I haven’t ever met a parent of a child with diabetes that hasn’t experienced the above scenario.
Thankfully ‘dead in bed’ is not as common as we train ourselves to believe. Fear is insidious. In the early years after diagnosis we micromanage as much as we can to keep our kids safe. It is normal for us to do so. When my kids were younger I wouldn’t tell them the hours of sleep I missed to keep them safe. I still don’t tell them. Once my youngest overheard me talking about how tired I was after getting up or staying up (I can’t remember which, but I think I wrote about it a few years ago). My poor little man heard me say I was exhausted because of misbehaving diabetes and it broke his wee little heart. Then my heart broke into a bazillion little pieces.
Enter Dexcom. Even the first Dexcom CGMs were the bomb. Dexcom made my kids safer. Granted the early devices didn’t connect with bluetooth on their phones and they couldn’t share their numbers with me but it was a start. Dexcom is all about innovation and improving the lives of people and children with diabetes and by default improving my life as a parent of children with diabetes.
The most recent Dexcom device is the Dexcom G5. No longer do my kids have to carry a special receiver. Their numbers go directly to their iPhones and then the numbers are shared remotely with me on my phone. I can always know their numbers and sometimes my adult friends who use Dexcom G5 share their numbers with me too, especially if they are traveling alone and want a safety net.
So this last July while at Children With Diabetes Friends for Life my teens met other teens and had the best week ever. One of those teens became close with my oldest child and my daughter decided to share her Dexcom G5 numbers with him. That means he always knows her number and receives alerts if she is going dangerously low. At the time I thought it was sweet. I loved that she had a friend she could trust and confide in and count on.

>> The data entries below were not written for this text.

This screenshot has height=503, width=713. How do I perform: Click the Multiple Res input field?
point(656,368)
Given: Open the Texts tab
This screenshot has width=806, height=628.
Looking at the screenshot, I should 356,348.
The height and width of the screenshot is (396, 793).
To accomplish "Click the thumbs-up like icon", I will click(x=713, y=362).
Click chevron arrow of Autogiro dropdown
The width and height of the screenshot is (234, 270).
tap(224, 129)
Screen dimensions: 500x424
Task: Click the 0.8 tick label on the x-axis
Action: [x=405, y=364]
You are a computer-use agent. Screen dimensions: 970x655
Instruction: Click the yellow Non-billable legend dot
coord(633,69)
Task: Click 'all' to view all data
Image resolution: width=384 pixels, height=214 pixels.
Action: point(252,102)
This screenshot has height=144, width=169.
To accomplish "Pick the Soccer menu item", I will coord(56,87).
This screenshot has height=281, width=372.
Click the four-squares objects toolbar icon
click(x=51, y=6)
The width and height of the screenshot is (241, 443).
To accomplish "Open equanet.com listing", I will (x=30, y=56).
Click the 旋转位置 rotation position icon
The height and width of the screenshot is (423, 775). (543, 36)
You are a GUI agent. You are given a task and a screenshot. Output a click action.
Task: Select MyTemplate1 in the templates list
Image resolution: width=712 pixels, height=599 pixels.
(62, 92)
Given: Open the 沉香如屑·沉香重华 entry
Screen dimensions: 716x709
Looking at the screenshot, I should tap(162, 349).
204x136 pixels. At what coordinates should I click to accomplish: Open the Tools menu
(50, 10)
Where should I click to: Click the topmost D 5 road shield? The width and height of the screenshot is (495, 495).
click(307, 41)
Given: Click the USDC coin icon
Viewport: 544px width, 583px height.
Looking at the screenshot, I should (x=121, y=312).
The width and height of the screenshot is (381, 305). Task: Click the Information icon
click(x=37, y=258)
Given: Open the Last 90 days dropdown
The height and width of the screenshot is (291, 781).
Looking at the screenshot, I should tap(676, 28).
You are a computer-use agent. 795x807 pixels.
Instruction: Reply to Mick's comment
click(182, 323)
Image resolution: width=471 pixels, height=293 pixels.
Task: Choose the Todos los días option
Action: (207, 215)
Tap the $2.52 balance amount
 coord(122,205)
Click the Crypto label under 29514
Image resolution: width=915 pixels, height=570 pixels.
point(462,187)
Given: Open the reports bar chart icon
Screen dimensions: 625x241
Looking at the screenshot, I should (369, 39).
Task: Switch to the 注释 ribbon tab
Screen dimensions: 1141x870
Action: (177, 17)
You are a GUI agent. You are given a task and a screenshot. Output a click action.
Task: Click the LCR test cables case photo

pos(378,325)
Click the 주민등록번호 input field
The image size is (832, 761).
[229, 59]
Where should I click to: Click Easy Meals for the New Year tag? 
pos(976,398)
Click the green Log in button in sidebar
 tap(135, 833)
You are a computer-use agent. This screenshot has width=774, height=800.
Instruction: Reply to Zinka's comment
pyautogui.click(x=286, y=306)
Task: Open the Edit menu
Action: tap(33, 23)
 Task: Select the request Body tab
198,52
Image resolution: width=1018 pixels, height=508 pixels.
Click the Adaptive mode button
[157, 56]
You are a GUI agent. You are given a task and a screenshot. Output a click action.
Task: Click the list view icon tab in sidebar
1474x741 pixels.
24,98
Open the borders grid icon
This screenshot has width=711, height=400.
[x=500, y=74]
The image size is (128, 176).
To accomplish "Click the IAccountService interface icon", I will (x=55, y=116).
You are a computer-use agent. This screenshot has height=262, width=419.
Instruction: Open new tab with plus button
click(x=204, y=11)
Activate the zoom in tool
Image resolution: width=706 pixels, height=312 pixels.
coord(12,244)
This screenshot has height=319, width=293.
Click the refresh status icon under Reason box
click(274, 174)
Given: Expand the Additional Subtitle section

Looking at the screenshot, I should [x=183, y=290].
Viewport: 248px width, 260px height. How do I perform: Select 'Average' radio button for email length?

I don’t require my kids to share their numbers with me although they do. That is to say I don’t provide consequences if they don’t share but sharing is highly encouraged.
Some teens might be concerned that sharing constant numbers with their parents would increase the “nagging” or micromanaging. I haven’t found that to be true with my kids but it is a common concern of teens with CGMs. <<<<this is important because maybe your teen won’t wear a Dexcom G5 because they don’t want a parent always watching, but what if they would wear it if say instead of a parent (or in my case in addition to) another friend received the numbers and low blood sugar alerts? That friend doesn’t have to have diabetes. It can be a Bff that doesn’t know the first thing about diabetes but would happily be a safety net for their best friend.
So anyway – my daughter shares her Dexcom numbers with this new FFL friend, who incidentally lives an entire continent away – 3000 miles. This friend would occasionally see low blood sugar alerts and text my daughter to be sure she is doing something about it. That’s cool and helpful. Less nagging from me.
A few weeks ago I went to bed with my phone on silent unknowingly.
The next morning I saw a number of notifications from Dexcom on my phone. A quick glance at my daughters Dexcom graph showed me that around 3am she had dipped below 30.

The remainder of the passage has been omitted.